__Passage__:
— Begin —

APL rebuts ‘wild claim’ vs Security of Tenure bill

PLEASE read the bill carefully first before commenting.

 

This was the emphatic response of the Alliance of Progressive Labor to what it described as the height of absurdity of a major labor organization when it wildly claimed that APL and the Akbayan partylist are “helping legitimize the widespread contractualization… in the country with their security of tenure bill and for promoting illusions that the Aquino government can still be pro-labor.” Roger Soluta, Kilusang Mayo Uno secretary general, was the purported author of the said “malicious statement,” which was posted on the group’s website.

 

It will be quite pathetic if the KMU made the wild allegations without reading the bill. But it will be extremely alarming if the KMU actually understood the bill and at the same time still opposed it, as that would align them with the employers who are now up in arms against it.

 

‘Please read’

 

“Had they bothered reading the Security of Tenure bill pending in the Congress, our KMU friends will find that the SOT bill would actually make it very difficult for unscrupulous employers to use subcontracting and other forms of precarious work as a way to avoid regularizing workers and to deny them their basic labor and trade unions rights,” Josua Mata, APL secretary general, clarified.

— End —

__Stored data__:

— Begin —

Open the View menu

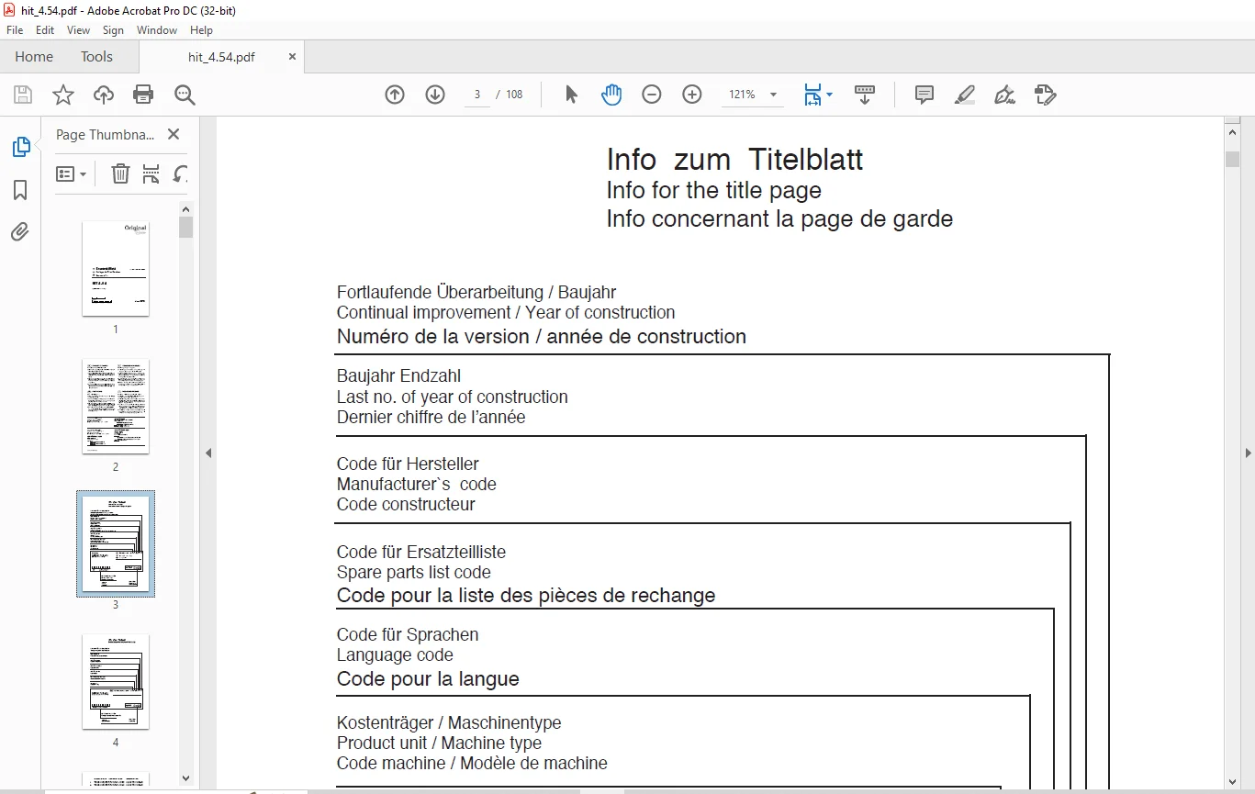click(x=79, y=30)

— End —

__Your goal__: Write the next part of the news piece on the Alliance of Progressive Labor's response to the Kilusang Mayo Uno over the Security of Tenure bill, picking up after its last sentence.

__Response below__:
Mata also stressed that while many of its affiliates provided ‘critical support’ for Aquino, particularly in the last elections, “APL’s official declarations – that are openly put up on its website and issued as statements during its various activities, especially in rallies and seminars, and even on its internal documents – as well as its continuing mass actions, which more often than not criticize his administration, will unequivocally prove that APL was not and will never be a lapdog of President Aquino or any government for that matter.” APL itself did not officially endorse President Aquino after he failed to sign the “Labor Platform for Full Employment, Labor Rights, Labor Justice and Social Protection” that was crafted by trade unions of varying ideological persuasions.

 

Mata stated that it is imperative for all labor groups to challenge whoever is in power, to back the SOT bill. After all, the primary role of governments is to uphold the Constitutional mandate for workers’ security of tenure. It is in this light that Mata reminded KMU that ‘daring’ or ‘challenging’ Aquino to back the SOT bill should not be distorted to mean harboring ‘illusion’ that Aquino ‘can still be pro-labor.’”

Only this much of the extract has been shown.